Case in point: I spend about 2 months a year in Japan and a month in London. I
live in the US and have a plan through ATT. I used to have an iPhone 3gs, and
then a 4 (now a Galaxy Nexus).

The first time I travelled to London with my iPhone, I knew enough to be
paranoid about overages and activated my global roaming service and bought
25MB of data coverage just so I could use it in a pinch. ATT customers were
supposed to be able to get free WiFi at Starbucks. That turned out to be
false. Fortunately, almost every pub in London has free wifi and I tend to
spend more time in pubs than Starbucks anyway.

The second or third day I was there I called ATT to try to get them to give me
the unlock code so I could swap my US SIM out for one from O2. After about 30
minutes on the phone, I finally got someone who put it plainly, "Sir, if you
had any other phone besides the iPhone, we'd be glad to let you unlock your
phone so you could use the SIM from the local carrier. But we are under strict
orders from Apple not to." I bought a 20£ throwaway Nokia the next day which
had a free 30£ top-up with it and used it for the duration of the trip.

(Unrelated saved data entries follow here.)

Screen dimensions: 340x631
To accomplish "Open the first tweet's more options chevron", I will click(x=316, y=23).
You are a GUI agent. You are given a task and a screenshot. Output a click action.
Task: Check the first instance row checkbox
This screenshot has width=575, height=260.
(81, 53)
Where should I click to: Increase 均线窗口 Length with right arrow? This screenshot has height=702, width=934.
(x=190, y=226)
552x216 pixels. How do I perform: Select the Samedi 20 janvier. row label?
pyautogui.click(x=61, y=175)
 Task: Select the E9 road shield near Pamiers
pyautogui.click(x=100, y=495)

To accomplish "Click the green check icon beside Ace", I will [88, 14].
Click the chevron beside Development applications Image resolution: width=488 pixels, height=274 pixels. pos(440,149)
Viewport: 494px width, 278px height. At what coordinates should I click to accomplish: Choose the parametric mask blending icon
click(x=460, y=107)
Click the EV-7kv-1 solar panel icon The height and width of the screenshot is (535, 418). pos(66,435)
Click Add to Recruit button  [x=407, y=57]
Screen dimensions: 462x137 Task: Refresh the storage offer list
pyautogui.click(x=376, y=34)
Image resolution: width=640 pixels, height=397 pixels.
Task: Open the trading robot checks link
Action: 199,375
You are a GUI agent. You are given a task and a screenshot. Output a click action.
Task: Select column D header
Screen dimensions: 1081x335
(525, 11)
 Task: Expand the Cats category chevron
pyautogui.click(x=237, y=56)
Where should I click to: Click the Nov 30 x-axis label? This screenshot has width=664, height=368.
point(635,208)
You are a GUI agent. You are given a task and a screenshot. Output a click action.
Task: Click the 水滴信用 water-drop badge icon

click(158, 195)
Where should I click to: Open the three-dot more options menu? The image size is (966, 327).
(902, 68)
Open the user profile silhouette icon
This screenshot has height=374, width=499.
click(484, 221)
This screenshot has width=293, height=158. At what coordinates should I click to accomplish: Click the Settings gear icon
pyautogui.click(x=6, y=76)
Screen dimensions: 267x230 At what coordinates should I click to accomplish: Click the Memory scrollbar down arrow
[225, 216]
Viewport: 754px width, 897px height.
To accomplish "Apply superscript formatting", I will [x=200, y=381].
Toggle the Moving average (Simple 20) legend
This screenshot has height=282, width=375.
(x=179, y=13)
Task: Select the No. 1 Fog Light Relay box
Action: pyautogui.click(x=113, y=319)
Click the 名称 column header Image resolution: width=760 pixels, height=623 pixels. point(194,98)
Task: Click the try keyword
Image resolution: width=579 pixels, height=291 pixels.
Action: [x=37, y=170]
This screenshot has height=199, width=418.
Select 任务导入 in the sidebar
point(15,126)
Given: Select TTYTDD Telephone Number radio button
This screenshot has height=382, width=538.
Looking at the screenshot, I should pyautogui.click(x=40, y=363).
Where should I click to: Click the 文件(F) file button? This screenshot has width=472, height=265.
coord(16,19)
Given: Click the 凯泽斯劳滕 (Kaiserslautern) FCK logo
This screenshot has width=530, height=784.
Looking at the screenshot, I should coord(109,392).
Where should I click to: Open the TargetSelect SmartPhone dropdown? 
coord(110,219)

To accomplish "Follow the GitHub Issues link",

I have had similar experiences in Japan, except I have always had a Japanese
phone (because I use the NFC-based Suica card for the Metro and in convenience
stores). A couple years ago, I needed to be on-call whilst in Tokyo and wanted
to be able to answer my iPhone if it rang. Long story short, my iPhone didn't
even work in Tokyo ... regardless that the global roaming was turned on (and I
was paying for it).

Was in Tokyo from Nov-Jan this last year. Brought my [unlocked] Galaxy S2 I
had at the time. Went to Softbank with my wife, and went through the normal
procedure of proving citizenship (hers, not mine) etc. to get Japanese rate
plans. Also had brought my Japanese phone. SIM swapped into my GS2, worked
perfectly. No more global roaming/iPhone drama. Had tried to do similar with
iPhone previously, carriers in Tokyo wouldn't touch it. Same thing, "Under
strict orders from Apple not to …"

Went back with my Nexus recently. Put SIM from GS2 into Nexus. Worked
flawlessly, as unlocked phones have been doing forever. I do not yearn for an
Apple-controlled MNVO. a) I like specifically choosing whatever carrier works
best for my needs at the time (via a SIM card) b) my experiences roaming with
iPhone so far have been much MORE expensive than with any other phone.

Edit: wanted to make it clear that the "unlocked" GS2 was an ATT GS2 which ATT
voluntarily gave me the unlock code for when I called and told them I would be
travelling with it.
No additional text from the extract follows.